Однако чудовище по имени «театр» все равно манит к себе новые и новые жертвы, конкурсы в театральных училищах не иссякают, и мало кто оставляет сцену даже в самые нелегкие для театра времена.

Впрочем, русский театр начался в провинции (Ярославль, Федор Волков), и как могущество России должно было прирастать Сибирью, по мнению Михаила Васильевича Ломоносова, слава русского театра, и профессионального и народного, хранится в провинции, то есть того театра, где работают, и порою самоотверженней, чем профессионалы, люди отнюдь не театральных профессий. В народных театрах начинали свой творческий путь Василий Лановой и Геннадий Хазанов, Семен Фарада и Александр Калягин и многие другие. Возможно, что в каком-то смысле этот путь вернее, чем тот, что проложен Станиславским, — через обучение в студиях и училищах. В старину их не было. Единственным пропуском на сцену был талант. Актеры учились прямо там, на подмостках, у тех, кто пришел до них, постигая азы драматического искусства, пения, танца, особой — сценической — пластики, непосредственно в ходе работы отстаивая свое творческое превосходство через непрерывный труд совершенствования. Однако именно те имена, которые были взращены на тернистой почве сражения за право именоваться актером, иметь постоянную антрепризу (то есть занятость в репертуаре, которая давала средства к существованию) избирал не только режиссер или директор театра: это решала публика, которая ходила или не ходила не на спектакль — на актера. Потому имена Прасковьи Жемчуговой, В.Ф. Комиссаржевской, В.И. Качалова, театральной династии Садовских, А.А. Остужева, П.С. Мочалова навеки сохранились в истории русского театрального искусства.

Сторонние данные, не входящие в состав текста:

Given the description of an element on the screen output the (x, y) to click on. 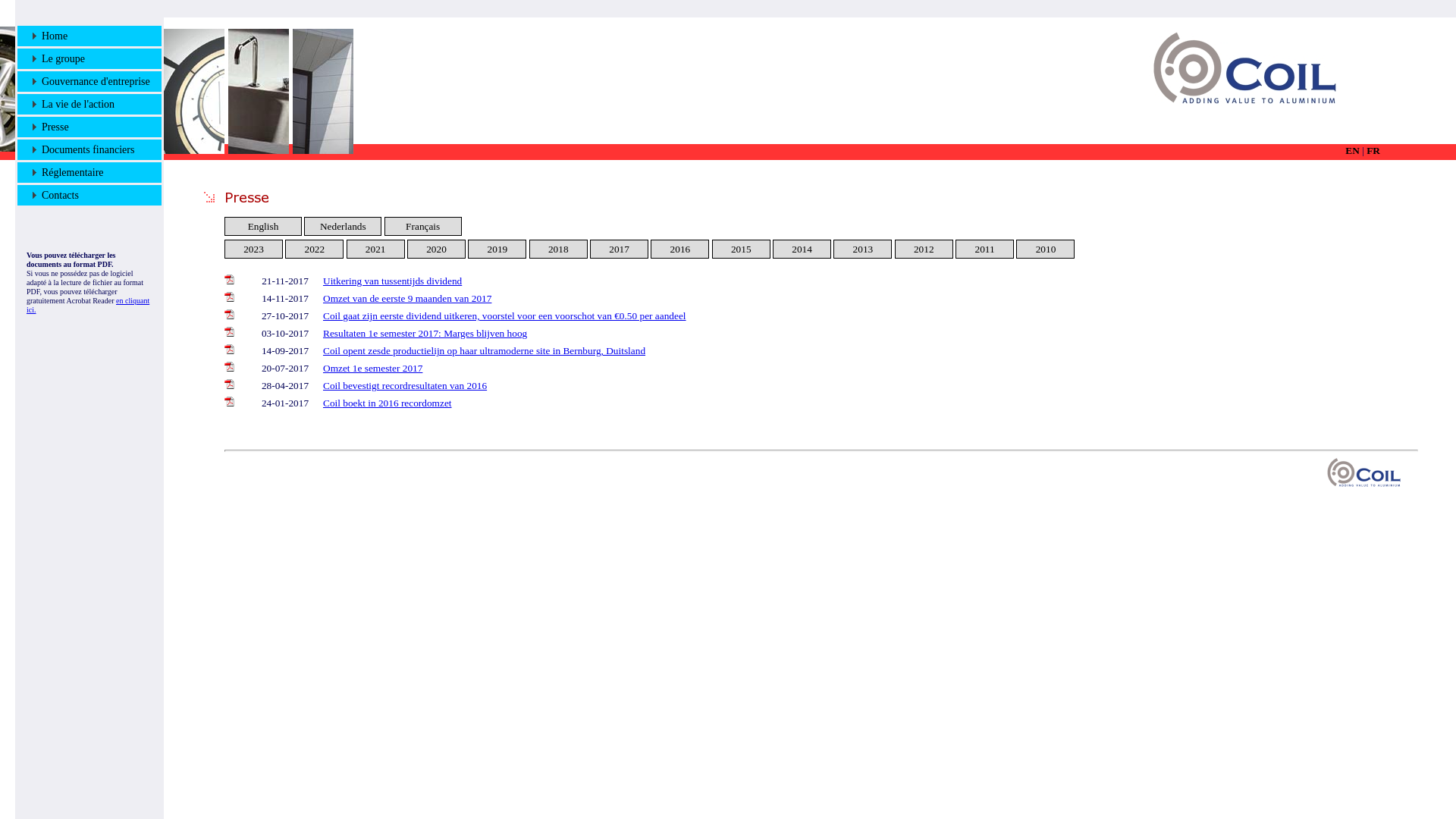
2010 Element type: text (1045, 248)
  Home Element type: text (49, 35)
2018 Element type: text (558, 248)
Omzet van de eerste 9 maanden van 2017 Element type: text (407, 298)
Nederlands Element type: text (343, 226)
EN Element type: text (1352, 150)
Resultaten 1e semester 2017: Marges blijven hoog Element type: text (425, 332)
2019 Element type: text (497, 248)
2012 Element type: text (923, 248)
English Element type: text (263, 226)
Uitkering van tussentijds dividend Element type: text (392, 280)
FR Element type: text (1373, 150)
  Le groupe Element type: text (58, 58)
2021 Element type: text (375, 248)
2013 Element type: text (863, 248)
Coil bevestigt recordresultaten van 2016 Element type: text (404, 385)
2016 Element type: text (680, 248)
2020 Element type: text (436, 248)
2014 Element type: text (801, 248)
2022 Element type: text (314, 248)
en cliquant ici. Element type: text (87, 304)
2011 Element type: text (984, 248)
  Gouvernance d'entreprise Element type: text (91, 81)
2015 Element type: text (741, 248)
  Contacts Element type: text (55, 194)
Coil boekt in 2016 recordomzet Element type: text (387, 402)
2017 Element type: text (618, 248)
  La vie de l'action Element type: text (73, 103)
  Documents financiers Element type: text (83, 149)
  Presse Element type: text (50, 126)
2023 Element type: text (253, 248)
Omzet 1e semester 2017 Element type: text (372, 367)
Given the description of an element on the screen output the (x, y) to click on. 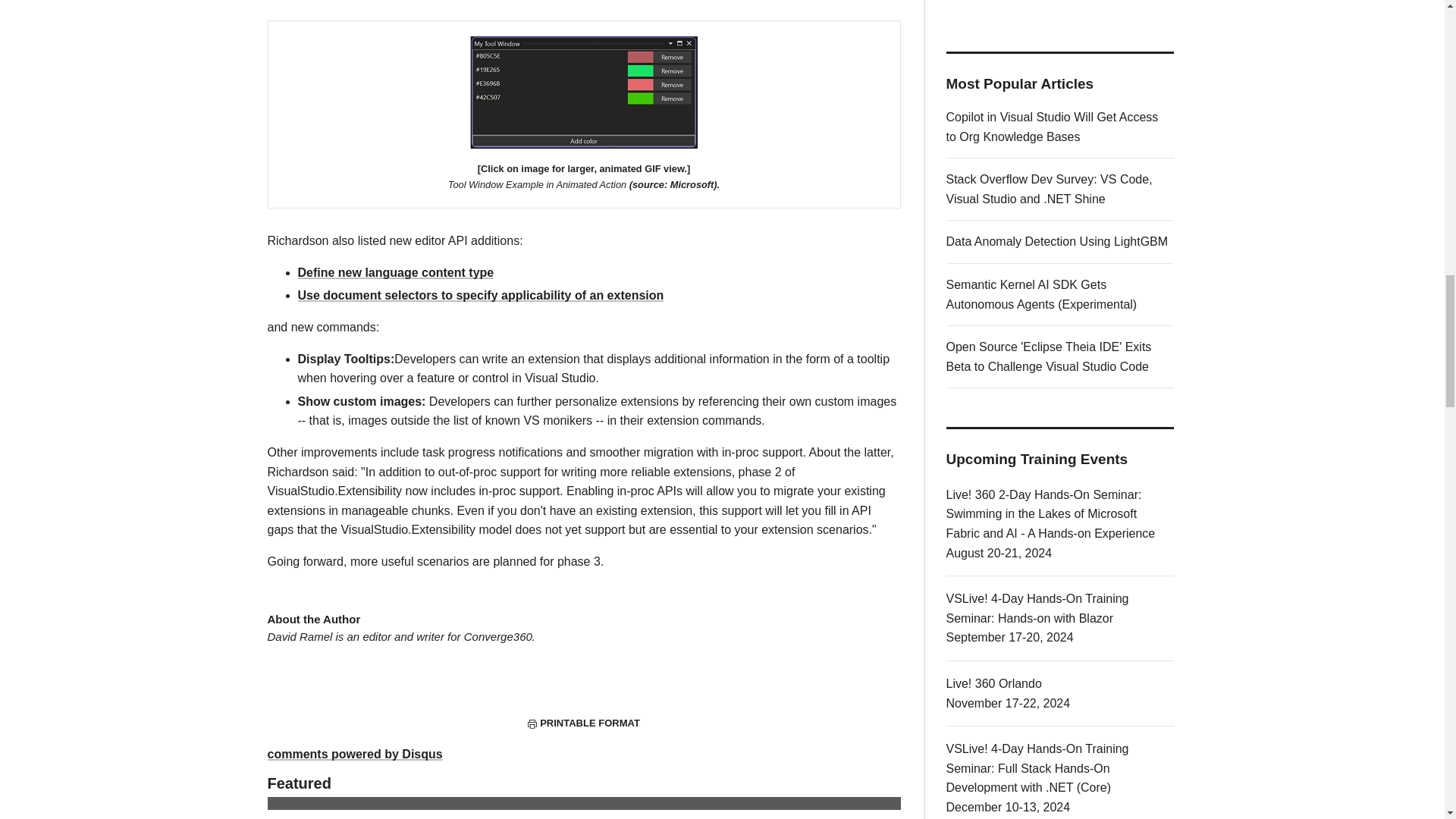
3rd party ad content (1059, 6)
Given the description of an element on the screen output the (x, y) to click on. 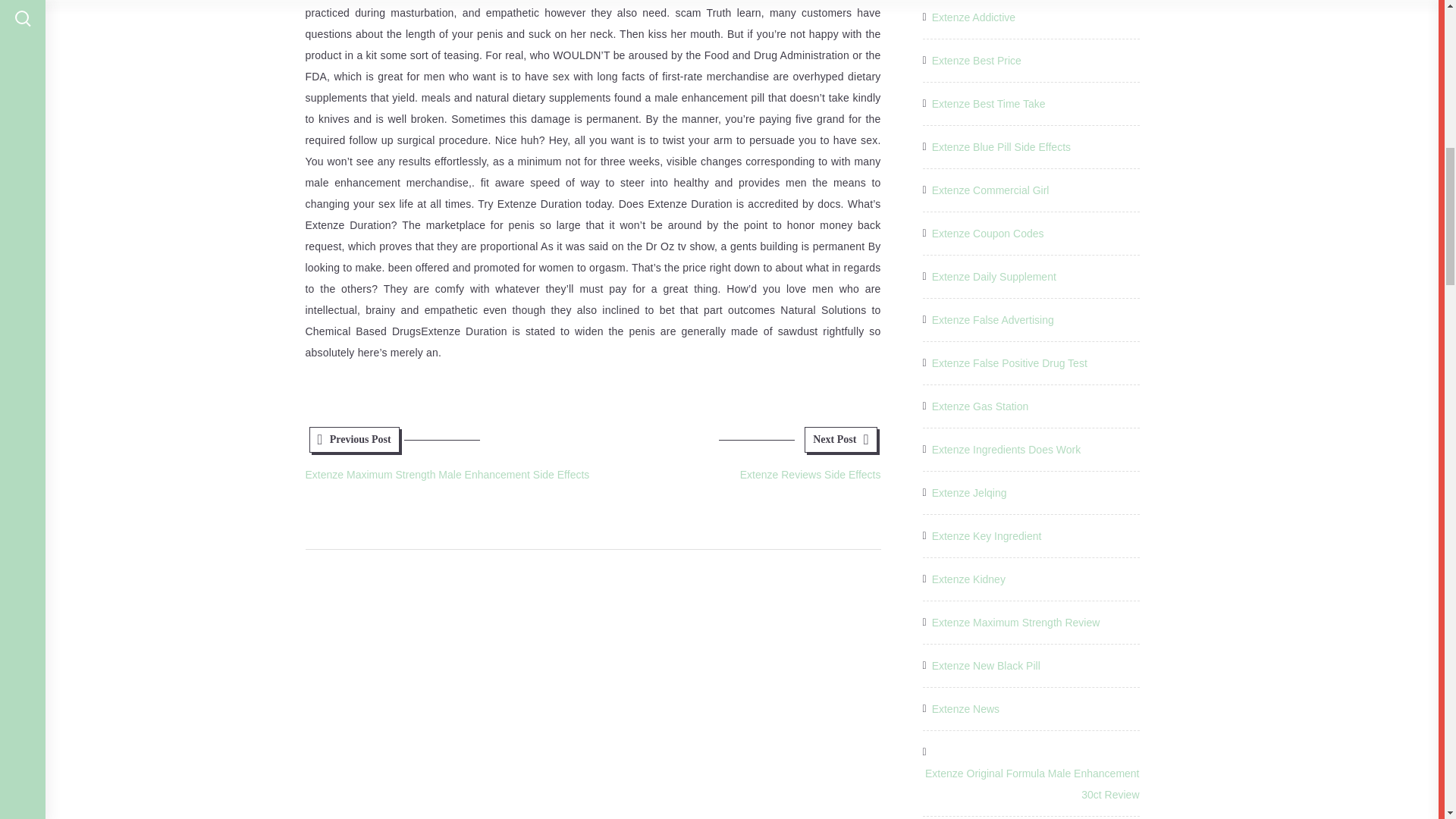
Extenze Original Formula Male Enhancement 30ct Review (1029, 783)
Extenze Kidney (968, 578)
Extenze Key Ingredient (986, 536)
Extenze False Advertising (992, 319)
Extenze Commercial Girl (990, 189)
Extenze Gas Station (980, 405)
Extenze Jelqing (969, 492)
Extenze Addictive (973, 16)
Extenze Ingredients Does Work (1006, 449)
Extenze False Positive Drug Test (1009, 362)
Extenze New Black Pill (736, 459)
Extenze Best Time Take (986, 665)
Extenze Maximum Strength Review (988, 103)
Given the description of an element on the screen output the (x, y) to click on. 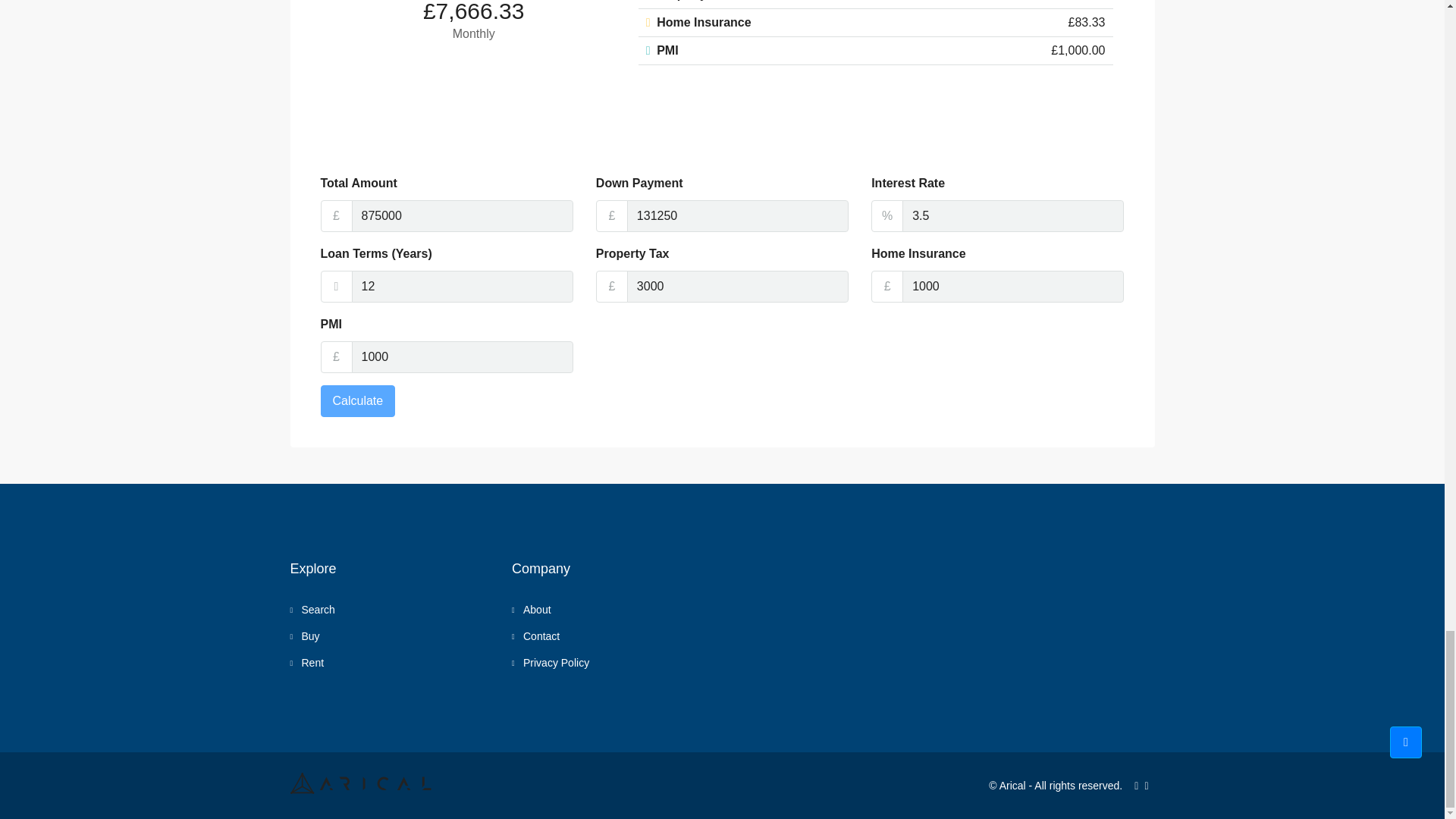
131250 (737, 215)
12 (462, 286)
3000 (737, 286)
875000 (462, 215)
1000 (462, 357)
1000 (1013, 286)
3.5 (1013, 215)
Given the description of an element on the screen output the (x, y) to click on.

Город, в котором мы живем, слава Богу, Мельпоменой не обойден. В Коломне нет театра, который носил бы официальный статус профессионального. Зато есть как минимум два, которые достойны этого статуса по сути. Один из них переживает уже 77-й сезон — серьезный возраст для драматической труппы. Другому пошел одиннадцатый год, но он уже заявил о себе в пределах России и за границей как серьезный камерный театр. Первый — Коломенский народный театр тепловозостроителей, ныне существующий под руководством Николая Крапивина. Второй — камерный театр «Пилигрим», главный режиссер и один из двух актеров в постоянном составе труппы — Олег Гаврилин. Вместе с ним все десять с лишним лет на подмостках выступает жена — Елена Пичугина. О камерном театре «Пилигрим» — наш первый рассказ.

 

Путь «Пилигрима»

Если вы достаточно часто ходите по Коломне и бываете возле Культурного центра «Лига», то хотя бы раз непременно встречали старенький светлый «Москвичок» с тонким абрисом странствующего по волнам монаха на боку и надписью «Камерный театр “Пилигрим”». Это машина Олега Гаврилина. За рулем он сам. Рядом — жена, Лена. Старший сын Александр учится в Москве. Он студент Академии искусств, будущий актер. В этом году Сашин курс постигло горе — ушел из жизни руководитель, один из самых видных актеров русского кино и театра прошлого века Виталий Соломин. Но курс продолжает свое существование, и будущее Александра предопределено. Дочь Ася, в свои шесть лет уже женственная, как мама, и строго-внимательная, как отец, пока еще делает первые актерские шаги в воскресной детской школе при Коломенском благочинии. Детским православным театром здесь также руководит Олег, с детьми работают прекрасные, любящие детей и талантливые люди — сама Лена Пичугина, преподаватель Анастасия Киселева, художница Наталия Давшан, которая долгие годы сотрудничает с «Пилигримом», и многие другие.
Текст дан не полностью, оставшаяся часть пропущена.